If you use IVF or PQ, the engine loads data into memory regardless of whether memory-optimized mode is enabled.
Configuration
To enable memory-optimized search, set index.knn.memory_optimized_search to true when creating an index:
PUT /test_index
{
  "settings": {
    "index.knn": true,
    "index.knn.memory_optimized_search": true
  },
  "mappings": {
    "properties": {
      "vector_field": {
        "type": "knn_vector",
        "dimension": 128,
        "method": {
          "name": "hnsw",
          "engine": "faiss"
        }
      }
    }
  }
}
To enable memory-optimized search on an existing index, you must close the index, update the setting, and then reopen the index:
POST /test_index/_close
PUT /test_index/_settings
{
  "index.knn.memory_optimized_search": true
}
POST /test_index/_open
Integration with disk-based search
When you configure a field with on_disk mode and 1x compression, memory-optimized search is automatically enabled for that field, even if memory optimization isn’t enabled at the index level. For more information, see Memory-optimized vectors.
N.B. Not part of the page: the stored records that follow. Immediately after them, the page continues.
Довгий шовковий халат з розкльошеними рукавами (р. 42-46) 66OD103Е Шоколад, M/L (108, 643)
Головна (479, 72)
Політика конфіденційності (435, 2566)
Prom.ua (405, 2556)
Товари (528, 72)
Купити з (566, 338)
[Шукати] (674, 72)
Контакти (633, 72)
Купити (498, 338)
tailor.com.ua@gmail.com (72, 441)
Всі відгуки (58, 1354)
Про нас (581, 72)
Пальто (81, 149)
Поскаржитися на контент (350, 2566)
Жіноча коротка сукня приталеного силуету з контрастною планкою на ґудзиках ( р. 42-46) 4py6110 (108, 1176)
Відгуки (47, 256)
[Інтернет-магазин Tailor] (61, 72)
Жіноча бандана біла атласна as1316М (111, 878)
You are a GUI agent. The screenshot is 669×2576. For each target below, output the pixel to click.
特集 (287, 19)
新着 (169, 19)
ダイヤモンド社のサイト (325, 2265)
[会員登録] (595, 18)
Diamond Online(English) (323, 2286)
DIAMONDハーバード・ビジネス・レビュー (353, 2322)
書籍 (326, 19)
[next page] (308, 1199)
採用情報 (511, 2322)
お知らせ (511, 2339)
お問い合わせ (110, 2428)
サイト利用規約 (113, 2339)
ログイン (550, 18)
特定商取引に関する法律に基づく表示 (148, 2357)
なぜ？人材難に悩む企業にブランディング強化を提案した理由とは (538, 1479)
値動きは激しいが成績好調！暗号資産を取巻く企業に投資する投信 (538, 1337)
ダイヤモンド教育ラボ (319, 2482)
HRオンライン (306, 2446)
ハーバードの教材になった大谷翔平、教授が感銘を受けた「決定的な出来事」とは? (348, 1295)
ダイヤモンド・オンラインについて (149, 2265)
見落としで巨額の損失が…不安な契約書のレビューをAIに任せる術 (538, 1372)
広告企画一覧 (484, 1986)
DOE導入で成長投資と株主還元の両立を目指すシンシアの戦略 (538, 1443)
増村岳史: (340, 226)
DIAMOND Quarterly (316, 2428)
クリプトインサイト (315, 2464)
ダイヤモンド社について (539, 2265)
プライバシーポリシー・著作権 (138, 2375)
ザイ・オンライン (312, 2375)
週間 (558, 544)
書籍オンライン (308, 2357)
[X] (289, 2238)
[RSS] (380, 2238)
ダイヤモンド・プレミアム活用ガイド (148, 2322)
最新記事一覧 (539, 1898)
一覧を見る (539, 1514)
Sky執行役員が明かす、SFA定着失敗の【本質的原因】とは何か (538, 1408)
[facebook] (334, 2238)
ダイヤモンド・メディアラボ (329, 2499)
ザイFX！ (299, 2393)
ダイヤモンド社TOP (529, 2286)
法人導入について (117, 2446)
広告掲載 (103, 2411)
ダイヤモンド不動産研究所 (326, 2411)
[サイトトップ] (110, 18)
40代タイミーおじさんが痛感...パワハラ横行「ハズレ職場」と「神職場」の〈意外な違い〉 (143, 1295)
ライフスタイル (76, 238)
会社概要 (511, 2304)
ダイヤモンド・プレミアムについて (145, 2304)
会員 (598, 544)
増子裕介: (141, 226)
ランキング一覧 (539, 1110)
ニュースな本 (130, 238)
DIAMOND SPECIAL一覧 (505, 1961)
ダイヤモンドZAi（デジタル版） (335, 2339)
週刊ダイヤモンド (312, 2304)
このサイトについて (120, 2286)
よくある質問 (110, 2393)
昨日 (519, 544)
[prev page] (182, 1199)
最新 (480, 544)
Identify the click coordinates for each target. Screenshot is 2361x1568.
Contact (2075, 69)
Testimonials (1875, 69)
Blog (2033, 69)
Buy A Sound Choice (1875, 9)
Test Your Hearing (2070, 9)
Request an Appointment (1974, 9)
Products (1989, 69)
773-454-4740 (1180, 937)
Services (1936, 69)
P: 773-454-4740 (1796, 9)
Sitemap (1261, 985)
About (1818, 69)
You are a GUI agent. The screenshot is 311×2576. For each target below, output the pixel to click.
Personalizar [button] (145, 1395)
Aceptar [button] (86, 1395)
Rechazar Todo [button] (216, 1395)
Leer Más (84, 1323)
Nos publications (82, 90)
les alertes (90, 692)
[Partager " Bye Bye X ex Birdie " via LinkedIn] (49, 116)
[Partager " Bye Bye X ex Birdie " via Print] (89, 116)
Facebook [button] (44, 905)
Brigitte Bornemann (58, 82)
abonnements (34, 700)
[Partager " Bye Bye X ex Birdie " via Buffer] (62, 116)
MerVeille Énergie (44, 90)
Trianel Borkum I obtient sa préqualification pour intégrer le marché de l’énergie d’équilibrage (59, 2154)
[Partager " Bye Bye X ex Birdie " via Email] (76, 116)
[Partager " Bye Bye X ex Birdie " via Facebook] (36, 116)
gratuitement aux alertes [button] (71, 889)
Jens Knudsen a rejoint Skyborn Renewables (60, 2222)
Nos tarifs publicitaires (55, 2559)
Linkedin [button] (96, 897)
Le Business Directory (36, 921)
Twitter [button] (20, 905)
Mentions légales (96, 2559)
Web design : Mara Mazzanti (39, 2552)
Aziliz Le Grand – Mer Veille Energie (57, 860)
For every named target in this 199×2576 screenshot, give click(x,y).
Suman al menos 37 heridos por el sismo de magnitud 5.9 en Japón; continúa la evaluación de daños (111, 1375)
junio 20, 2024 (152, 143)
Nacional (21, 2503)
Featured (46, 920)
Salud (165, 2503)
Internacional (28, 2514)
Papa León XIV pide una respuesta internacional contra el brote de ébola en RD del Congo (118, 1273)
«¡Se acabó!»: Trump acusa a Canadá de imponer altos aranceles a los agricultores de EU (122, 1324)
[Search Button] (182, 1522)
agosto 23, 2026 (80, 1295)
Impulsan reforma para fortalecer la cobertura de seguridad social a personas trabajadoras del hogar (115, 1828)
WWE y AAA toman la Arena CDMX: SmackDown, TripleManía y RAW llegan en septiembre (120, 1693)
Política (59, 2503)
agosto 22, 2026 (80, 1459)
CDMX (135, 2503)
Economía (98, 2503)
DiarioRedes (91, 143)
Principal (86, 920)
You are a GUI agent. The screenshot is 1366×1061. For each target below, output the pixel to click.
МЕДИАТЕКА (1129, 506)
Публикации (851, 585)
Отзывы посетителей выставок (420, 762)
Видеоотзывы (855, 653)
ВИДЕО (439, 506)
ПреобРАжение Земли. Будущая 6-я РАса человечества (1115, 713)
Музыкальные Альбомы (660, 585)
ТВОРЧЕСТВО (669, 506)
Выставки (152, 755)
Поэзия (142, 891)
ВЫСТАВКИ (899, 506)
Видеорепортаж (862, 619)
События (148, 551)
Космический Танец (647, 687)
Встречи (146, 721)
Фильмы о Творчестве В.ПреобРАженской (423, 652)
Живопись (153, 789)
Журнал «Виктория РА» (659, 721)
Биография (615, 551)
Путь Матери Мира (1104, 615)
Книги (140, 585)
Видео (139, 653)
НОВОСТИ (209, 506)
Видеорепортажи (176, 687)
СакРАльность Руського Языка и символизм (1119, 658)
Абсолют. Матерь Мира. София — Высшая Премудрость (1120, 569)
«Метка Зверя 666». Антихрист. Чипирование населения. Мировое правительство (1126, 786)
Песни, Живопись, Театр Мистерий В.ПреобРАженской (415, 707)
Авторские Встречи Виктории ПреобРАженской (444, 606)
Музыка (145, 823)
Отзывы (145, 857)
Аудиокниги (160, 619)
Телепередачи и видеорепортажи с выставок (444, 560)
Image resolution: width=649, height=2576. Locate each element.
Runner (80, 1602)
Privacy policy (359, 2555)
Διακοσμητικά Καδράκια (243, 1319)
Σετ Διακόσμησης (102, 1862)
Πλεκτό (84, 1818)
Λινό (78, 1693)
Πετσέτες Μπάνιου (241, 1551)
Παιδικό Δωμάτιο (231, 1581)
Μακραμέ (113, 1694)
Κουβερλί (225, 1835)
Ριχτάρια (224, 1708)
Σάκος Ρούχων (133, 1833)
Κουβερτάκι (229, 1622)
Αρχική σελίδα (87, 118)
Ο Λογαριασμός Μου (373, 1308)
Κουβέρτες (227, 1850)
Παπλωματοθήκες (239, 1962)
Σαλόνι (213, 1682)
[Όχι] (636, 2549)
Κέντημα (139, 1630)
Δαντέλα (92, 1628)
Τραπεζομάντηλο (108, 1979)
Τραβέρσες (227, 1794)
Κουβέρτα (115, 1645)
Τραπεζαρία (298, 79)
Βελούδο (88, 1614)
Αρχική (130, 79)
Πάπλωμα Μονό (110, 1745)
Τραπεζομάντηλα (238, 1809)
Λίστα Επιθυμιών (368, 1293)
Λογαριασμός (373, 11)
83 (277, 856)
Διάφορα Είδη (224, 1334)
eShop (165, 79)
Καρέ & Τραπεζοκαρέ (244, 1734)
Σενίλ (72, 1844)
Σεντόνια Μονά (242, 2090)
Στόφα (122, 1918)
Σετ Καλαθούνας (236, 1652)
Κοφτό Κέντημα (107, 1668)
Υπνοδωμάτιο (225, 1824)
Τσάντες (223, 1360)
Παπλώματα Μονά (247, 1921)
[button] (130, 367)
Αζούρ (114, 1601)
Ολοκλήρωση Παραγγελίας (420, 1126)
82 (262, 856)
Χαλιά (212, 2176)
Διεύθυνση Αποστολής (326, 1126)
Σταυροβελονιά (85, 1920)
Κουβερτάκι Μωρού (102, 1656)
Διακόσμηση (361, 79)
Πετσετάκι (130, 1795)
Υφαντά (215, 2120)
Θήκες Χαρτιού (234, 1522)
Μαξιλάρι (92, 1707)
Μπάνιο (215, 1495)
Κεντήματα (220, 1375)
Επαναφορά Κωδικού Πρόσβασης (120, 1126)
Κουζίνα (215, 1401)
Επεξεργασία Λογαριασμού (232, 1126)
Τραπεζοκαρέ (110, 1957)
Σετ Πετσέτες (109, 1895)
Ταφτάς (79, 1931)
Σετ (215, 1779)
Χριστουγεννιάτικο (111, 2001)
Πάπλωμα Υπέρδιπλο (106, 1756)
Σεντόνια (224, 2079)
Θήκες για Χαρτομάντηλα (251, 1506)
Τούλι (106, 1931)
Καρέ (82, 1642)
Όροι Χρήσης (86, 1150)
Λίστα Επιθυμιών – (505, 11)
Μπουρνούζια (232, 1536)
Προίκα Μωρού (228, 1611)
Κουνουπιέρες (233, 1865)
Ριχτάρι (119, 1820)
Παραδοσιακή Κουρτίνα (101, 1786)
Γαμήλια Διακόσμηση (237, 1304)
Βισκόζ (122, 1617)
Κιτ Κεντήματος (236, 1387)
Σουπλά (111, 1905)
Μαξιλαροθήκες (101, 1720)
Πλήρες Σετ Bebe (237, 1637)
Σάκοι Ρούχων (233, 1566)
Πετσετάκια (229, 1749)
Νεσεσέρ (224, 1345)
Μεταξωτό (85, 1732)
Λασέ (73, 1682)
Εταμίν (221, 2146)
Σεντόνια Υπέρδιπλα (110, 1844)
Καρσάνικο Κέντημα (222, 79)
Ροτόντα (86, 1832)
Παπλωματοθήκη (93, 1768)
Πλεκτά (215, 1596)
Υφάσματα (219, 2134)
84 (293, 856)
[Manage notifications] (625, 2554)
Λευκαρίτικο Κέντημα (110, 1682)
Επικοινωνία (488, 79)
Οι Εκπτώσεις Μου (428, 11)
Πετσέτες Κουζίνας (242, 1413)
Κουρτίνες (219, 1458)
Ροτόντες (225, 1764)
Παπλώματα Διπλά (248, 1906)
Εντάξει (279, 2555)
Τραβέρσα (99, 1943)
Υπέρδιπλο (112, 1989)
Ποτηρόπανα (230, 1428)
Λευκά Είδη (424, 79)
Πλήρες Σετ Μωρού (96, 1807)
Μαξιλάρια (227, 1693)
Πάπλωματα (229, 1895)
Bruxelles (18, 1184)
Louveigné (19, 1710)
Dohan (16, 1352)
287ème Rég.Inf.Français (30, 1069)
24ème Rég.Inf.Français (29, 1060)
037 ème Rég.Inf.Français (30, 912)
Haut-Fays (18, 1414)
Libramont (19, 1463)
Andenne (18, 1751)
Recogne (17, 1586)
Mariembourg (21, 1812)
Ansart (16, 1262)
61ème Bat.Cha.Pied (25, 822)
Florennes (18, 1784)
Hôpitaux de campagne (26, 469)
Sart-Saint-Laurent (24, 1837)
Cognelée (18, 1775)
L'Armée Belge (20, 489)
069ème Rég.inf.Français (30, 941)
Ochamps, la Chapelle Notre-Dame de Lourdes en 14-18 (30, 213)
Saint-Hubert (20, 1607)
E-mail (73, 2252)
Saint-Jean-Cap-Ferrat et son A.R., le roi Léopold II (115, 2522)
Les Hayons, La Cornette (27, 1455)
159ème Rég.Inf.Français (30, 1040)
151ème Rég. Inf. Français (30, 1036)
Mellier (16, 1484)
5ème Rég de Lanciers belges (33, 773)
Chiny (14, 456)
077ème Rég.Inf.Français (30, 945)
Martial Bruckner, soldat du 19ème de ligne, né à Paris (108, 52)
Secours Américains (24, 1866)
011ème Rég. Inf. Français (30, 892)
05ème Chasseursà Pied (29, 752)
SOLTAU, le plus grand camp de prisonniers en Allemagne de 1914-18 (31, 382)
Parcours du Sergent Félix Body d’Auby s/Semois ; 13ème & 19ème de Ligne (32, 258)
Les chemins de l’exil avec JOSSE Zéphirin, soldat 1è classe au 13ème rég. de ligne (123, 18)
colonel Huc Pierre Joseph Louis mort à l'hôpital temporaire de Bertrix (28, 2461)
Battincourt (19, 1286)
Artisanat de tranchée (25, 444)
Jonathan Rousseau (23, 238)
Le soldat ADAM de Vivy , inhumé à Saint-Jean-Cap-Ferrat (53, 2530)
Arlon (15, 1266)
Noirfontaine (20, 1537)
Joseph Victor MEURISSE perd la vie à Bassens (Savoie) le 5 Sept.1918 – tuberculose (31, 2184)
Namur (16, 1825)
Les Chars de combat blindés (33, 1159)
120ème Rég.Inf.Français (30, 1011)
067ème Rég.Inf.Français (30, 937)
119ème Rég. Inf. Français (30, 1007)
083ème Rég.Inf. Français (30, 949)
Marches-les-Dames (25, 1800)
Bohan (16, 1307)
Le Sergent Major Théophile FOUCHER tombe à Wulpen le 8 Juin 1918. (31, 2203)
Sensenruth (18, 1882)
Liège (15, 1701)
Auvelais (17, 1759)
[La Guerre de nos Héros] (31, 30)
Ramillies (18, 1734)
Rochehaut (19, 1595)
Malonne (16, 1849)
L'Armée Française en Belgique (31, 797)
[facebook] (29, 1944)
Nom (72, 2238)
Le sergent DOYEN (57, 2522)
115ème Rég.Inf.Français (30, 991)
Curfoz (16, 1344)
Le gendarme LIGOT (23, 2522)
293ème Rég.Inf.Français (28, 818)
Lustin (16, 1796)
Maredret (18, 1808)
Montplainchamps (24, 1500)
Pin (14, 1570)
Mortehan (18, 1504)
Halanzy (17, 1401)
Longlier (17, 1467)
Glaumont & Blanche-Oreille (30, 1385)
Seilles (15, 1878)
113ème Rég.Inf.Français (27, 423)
Memory-optimized search differs from disk-based search because it doesn’t use compression or quantization. It only changes how vector data is loaded and accessed during search.
Performance optimization
When memory-optimized search is enabled, the warm-up API loads only the essential information needed for search operations, such as opening streams to the underlying Faiss index file. This minimal warm-up results in:
- Faster initial searches.
 - Reduced memory overhead.
 - More efficient resource utilization.
 
For fields where memory-optimized search is disabled, the warm-up process loads vectors into off-heap memory.